Spanning the band’s entire gold and platinum-selling, Ted Templeman-produced, Warner Brothers era (1971-1983), this 110-track time capsule reveals ONE absolute truth – The Doobie Brothers are SO much more than a mere concert set’s worth of iconic radio staples (“Listen to the Music,” “Jesus is Just Alright,” “Long Train Runnin’,” “Black Water,” “Takin’ it to the Streets”). In fact, guitar-slinging singer/songwriters, Pat Simmons and Tom Johnston are arguably most effective and engaging with such less-frequently spun tunes as “Slippery St. Paul,” “White Sun,” “The Captain and Me,” “Tell Me What You Want (And I’ll Give You What You Need)” and “I Been Workin’ On You.” Even during their more corporate-sounding, latter day, non-Johnston, Michael McDonald-driven, “What a Fool Believes”/”Real Love” period, it was the hidden gems- “There’s a Light,” “Don’t Stop to Watch the Wheels” and “Keep This Train A-Rollin’” that shine brightest. Remember?

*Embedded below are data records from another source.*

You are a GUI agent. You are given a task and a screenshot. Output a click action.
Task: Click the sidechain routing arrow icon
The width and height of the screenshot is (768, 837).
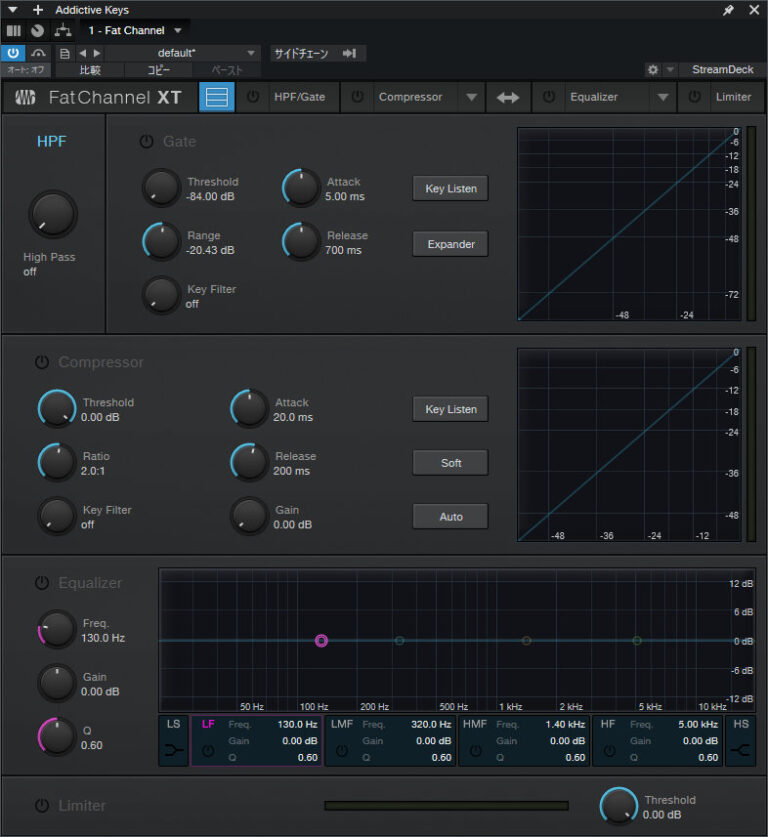click(x=349, y=54)

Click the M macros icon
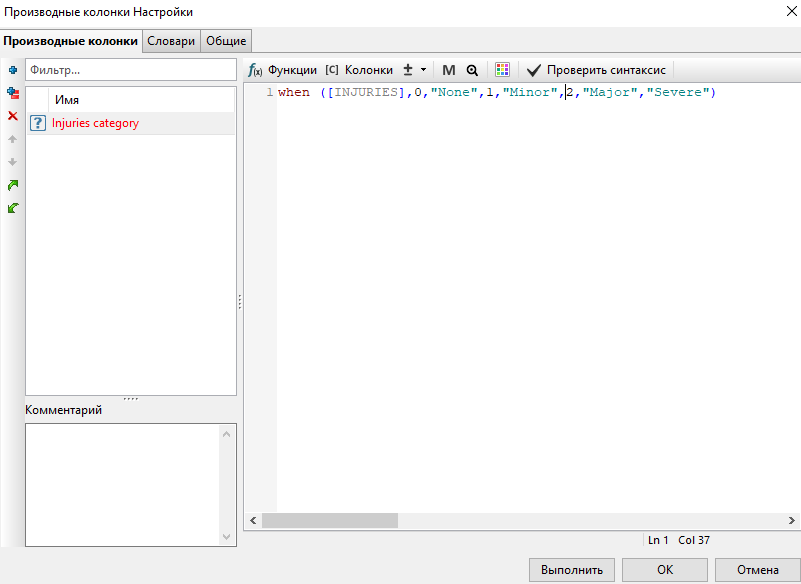(x=448, y=70)
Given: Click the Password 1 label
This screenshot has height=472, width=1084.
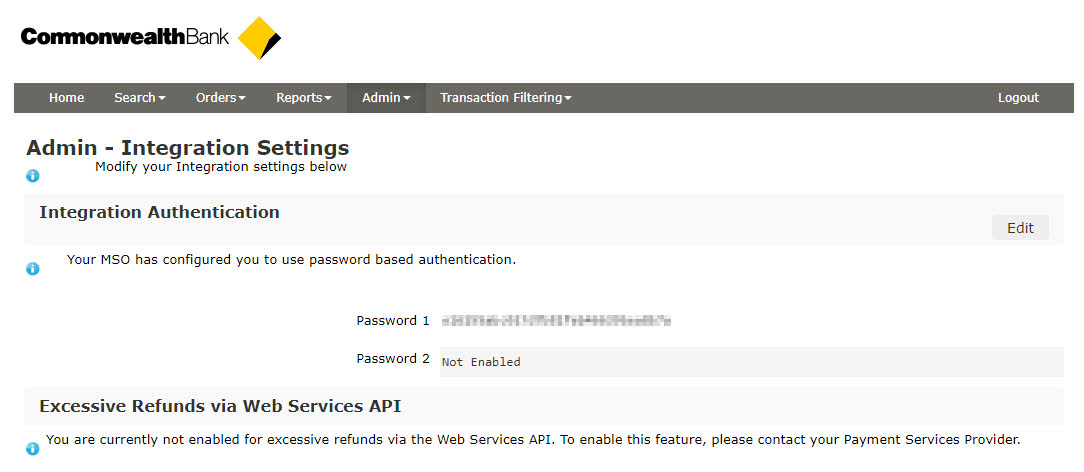Looking at the screenshot, I should tap(393, 321).
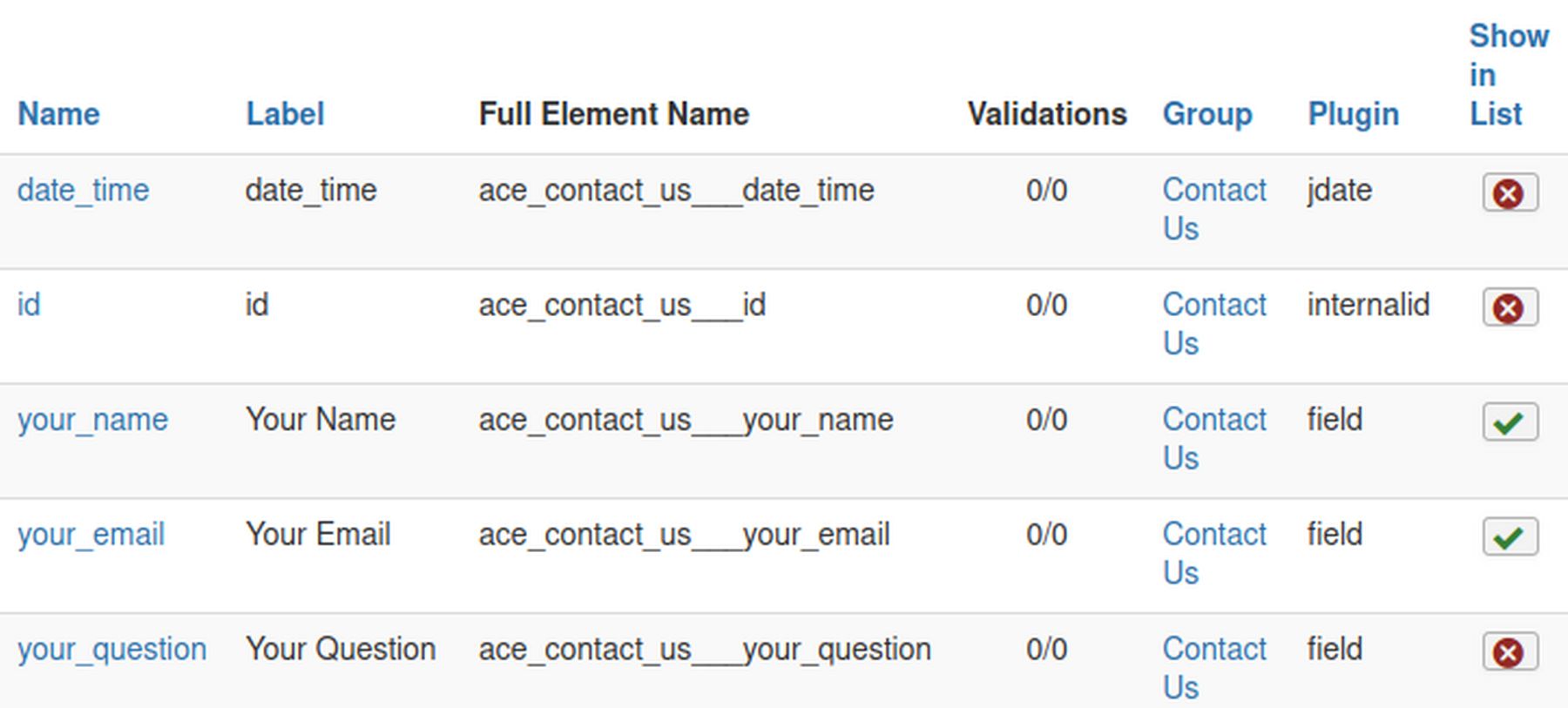The height and width of the screenshot is (708, 1568).
Task: Sort by Show in List column
Action: 1509,75
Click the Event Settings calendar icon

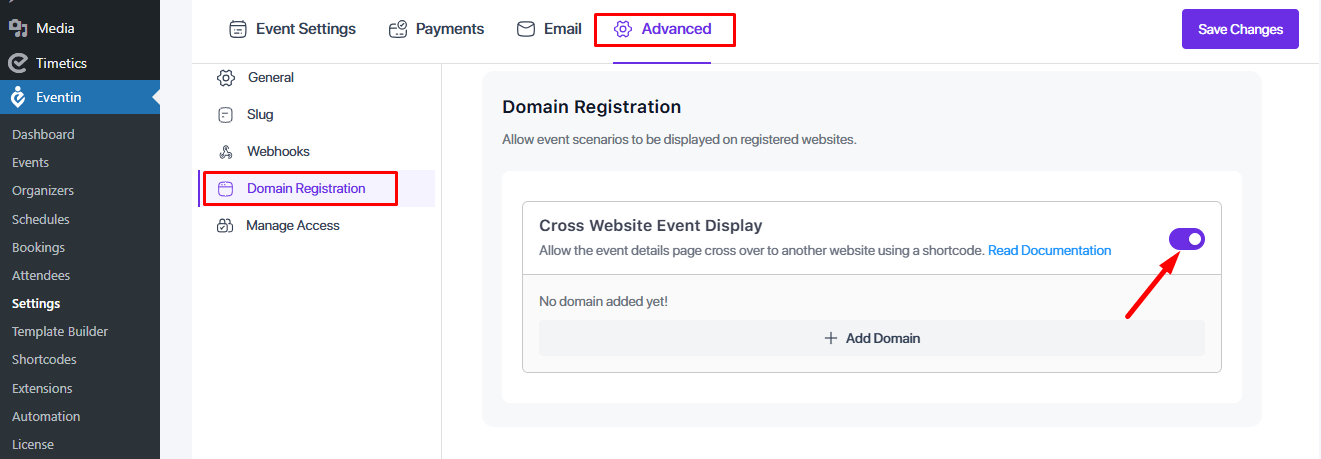(238, 29)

Packaged cleverly inside a handy, eye-catching storage box, each of the 10 records is an authentic, miniature-sized recreation of the original 12” LP version – right down to the gate-folds and liner notes- a nice touch, indeed, for old school aficionados. And just in time for the upcoming 2015, holiday, gift-giving season. Dear Santa, I know that I’ve been naughty this year, but…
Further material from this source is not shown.